Evidemment, celui qui attire notre opprobre reste le patriarche, être abject, radin, égoïste, paranoïaque qui semble détester toute sa famille. Incarné par Nino Manfredi on s'amuse d'autant plus que le cinéaste décrit son acteur : "le petit bonhomme italien, sympathique, pas très intelligent, mais astucieux (...), celui qui est né pour être victime mais qui ne le devient pas à cause de sa richesse intérieure." ; on retirera seulement le mot "sympathique" et "richesse". Dans la première partie le cinéaste nous plonge au sein du taudis familial où on fait connaissance avec les membres, des petits enfants à l'arrière-grand-mère en passant par les frères et soeurs, les épouses légitimes ou les maîtresses, où la plupart ne semblent pas faire de travail honnête, où celle qui semble le mieux réussir vend son corps la tête haute, et surtout où tous on un côté libidineux qui tient de la pathologie. Le titre du film, cette famille cra-cra autant physiquement que moralement, jusqu'au genre du film comédie sociale et satirique cynique et à l'humour plus noir que noir, tout est raccord ce qui est déjà un record de cohérence. Bref, cette famille est immonde et finalement le père a une famille à son image.

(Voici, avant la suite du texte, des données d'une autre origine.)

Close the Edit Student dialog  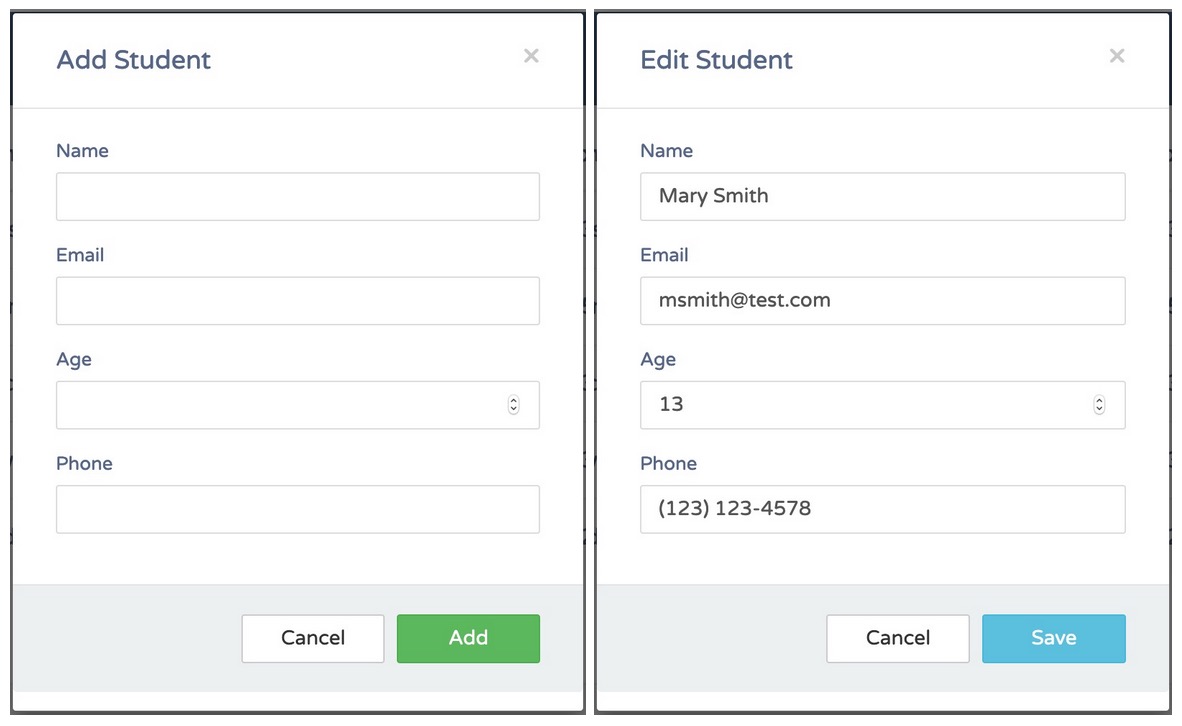point(1117,56)
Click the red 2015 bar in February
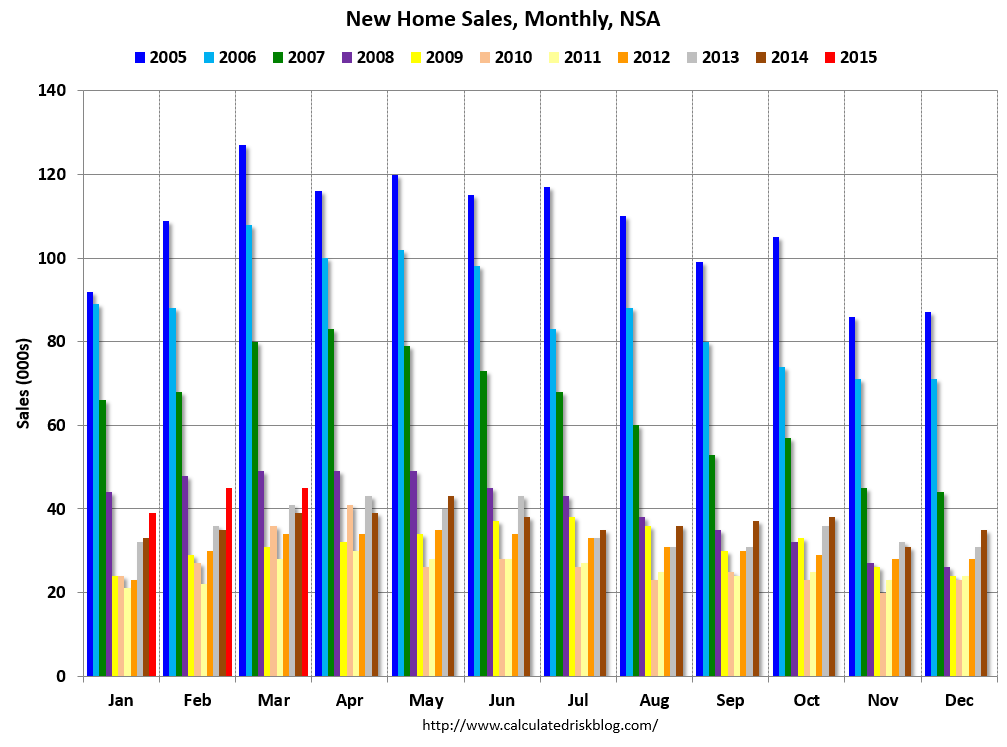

On suit donc surtout le quotidien de ce Giacinto/Manfredi où tout nous ait montré pour qu'on ne lui trouve aucune excuse : l'empathie ou l'indulgence n'a pas lieu d'être. Mais quand la "seconde concubine" arrive le film évolue enfin et la nature véritable des uns et des autres se révèle. Ettore Scola nous invite donc au sein d'une famille vraiment détestable, et la jubilation du spectateur vient sans doute de là, on se sent finalement bien supérieur quand on voit cette famille qui s'entredéchire, le film réveille sans doute aussi notre part d'ombre entre égoïsme et estime de soi. Le film est atypique finalement car on passe un bon moment malgré des protagonistes infects.